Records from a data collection
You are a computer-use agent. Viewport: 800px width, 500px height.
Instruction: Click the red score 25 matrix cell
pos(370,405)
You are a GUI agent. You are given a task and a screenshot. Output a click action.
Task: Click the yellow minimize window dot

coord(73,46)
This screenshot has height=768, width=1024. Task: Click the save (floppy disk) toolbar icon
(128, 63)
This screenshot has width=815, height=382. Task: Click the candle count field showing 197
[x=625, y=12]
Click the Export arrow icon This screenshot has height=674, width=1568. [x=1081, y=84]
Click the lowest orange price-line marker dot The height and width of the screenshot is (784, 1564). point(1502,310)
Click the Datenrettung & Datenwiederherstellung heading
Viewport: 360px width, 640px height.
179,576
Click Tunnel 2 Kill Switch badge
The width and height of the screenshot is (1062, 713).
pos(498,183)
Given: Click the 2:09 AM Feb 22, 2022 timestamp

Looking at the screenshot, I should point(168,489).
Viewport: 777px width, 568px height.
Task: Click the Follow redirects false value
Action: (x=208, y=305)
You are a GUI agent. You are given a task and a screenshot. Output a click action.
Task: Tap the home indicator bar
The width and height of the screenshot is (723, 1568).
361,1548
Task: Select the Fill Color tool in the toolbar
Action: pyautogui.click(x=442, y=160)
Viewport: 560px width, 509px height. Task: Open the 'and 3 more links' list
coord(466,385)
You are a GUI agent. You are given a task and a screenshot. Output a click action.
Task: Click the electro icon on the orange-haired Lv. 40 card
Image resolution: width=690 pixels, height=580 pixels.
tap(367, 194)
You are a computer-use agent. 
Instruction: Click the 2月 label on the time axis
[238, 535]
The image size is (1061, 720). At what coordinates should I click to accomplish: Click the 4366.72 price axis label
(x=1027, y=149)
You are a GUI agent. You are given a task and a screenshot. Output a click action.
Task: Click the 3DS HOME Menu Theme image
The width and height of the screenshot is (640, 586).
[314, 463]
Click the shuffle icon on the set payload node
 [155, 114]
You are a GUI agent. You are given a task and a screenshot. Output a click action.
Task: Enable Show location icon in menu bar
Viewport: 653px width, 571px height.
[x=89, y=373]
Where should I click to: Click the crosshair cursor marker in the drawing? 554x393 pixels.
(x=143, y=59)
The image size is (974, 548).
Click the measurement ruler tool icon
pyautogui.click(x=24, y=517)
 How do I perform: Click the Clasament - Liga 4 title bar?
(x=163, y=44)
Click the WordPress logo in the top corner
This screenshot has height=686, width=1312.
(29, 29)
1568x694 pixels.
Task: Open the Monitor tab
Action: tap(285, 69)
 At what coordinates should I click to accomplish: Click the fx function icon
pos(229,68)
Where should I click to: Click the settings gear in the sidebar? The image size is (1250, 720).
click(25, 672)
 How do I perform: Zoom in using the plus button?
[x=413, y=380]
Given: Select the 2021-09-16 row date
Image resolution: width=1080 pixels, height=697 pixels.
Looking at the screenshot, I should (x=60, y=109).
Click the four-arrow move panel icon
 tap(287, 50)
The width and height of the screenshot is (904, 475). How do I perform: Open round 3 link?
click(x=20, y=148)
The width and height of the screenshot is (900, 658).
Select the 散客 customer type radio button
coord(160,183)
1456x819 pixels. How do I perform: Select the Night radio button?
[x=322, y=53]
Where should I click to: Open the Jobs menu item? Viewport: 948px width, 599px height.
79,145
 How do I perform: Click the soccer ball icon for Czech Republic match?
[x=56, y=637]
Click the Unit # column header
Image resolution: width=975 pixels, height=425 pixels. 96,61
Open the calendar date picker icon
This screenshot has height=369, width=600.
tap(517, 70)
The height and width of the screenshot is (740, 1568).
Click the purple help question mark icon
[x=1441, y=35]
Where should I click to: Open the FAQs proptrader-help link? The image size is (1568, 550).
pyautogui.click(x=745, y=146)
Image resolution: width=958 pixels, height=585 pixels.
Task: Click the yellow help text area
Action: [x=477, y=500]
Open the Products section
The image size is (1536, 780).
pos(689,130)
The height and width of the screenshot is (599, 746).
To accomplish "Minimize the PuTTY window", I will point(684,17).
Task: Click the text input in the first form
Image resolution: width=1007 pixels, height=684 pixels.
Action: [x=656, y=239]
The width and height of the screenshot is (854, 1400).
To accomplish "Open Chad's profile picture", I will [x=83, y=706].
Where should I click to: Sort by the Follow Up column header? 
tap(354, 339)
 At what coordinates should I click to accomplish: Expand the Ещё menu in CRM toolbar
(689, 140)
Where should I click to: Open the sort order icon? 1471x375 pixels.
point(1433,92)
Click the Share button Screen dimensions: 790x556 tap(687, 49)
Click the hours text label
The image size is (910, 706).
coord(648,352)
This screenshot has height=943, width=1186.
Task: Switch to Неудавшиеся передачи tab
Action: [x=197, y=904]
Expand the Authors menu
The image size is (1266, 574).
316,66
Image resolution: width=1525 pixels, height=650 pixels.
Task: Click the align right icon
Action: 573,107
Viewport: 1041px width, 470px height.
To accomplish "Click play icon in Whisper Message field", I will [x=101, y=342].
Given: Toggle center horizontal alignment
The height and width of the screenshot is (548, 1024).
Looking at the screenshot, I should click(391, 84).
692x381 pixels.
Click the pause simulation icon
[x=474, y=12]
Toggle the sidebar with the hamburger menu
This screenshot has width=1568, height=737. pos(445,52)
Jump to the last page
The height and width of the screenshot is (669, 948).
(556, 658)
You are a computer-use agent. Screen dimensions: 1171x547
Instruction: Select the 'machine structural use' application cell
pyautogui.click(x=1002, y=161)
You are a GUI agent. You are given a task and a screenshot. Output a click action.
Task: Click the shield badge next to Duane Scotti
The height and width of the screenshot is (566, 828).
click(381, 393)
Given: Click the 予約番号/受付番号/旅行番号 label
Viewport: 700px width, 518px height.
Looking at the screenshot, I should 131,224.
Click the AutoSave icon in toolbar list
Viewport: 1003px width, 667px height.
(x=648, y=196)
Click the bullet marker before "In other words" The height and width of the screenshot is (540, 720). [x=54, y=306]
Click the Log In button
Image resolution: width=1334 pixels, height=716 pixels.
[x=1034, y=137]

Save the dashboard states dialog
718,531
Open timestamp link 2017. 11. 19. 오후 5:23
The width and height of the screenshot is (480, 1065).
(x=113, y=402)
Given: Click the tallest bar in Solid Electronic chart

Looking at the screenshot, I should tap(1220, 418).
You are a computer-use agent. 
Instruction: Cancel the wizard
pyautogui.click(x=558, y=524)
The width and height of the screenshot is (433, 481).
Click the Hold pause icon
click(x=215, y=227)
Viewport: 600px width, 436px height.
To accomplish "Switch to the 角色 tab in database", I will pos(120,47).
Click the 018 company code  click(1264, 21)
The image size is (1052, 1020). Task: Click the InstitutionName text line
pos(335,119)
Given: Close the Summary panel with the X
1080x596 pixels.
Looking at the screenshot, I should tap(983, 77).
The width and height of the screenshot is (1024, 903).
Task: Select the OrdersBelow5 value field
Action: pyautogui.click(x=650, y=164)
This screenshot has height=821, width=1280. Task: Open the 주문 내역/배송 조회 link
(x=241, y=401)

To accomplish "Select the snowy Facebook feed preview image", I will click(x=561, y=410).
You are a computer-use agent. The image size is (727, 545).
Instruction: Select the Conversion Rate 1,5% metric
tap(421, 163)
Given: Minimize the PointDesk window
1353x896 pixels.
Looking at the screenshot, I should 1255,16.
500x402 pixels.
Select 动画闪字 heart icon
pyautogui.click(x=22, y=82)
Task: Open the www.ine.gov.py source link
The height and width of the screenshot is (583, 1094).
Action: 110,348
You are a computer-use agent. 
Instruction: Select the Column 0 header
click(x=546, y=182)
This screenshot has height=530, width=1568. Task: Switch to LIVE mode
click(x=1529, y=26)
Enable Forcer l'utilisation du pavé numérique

> TASK INSTRUCTIONS
Copy out only the lines running from the beginning of the data to the line with "Click the Export", both ends included.

> PROBLEM SOLUTION
You are a computer-use agent. Viewport: 800px width, 500px height.
Instruction: Click the red score 25 matrix cell
pos(370,405)
You are a GUI agent. You are given a task and a screenshot. Output a click action.
Task: Click the yellow minimize window dot

coord(73,46)
This screenshot has height=768, width=1024. Task: Click the save (floppy disk) toolbar icon
(128, 63)
This screenshot has width=815, height=382. Task: Click the candle count field showing 197
[x=625, y=12]
Click the Export arrow icon This screenshot has height=674, width=1568. [x=1081, y=84]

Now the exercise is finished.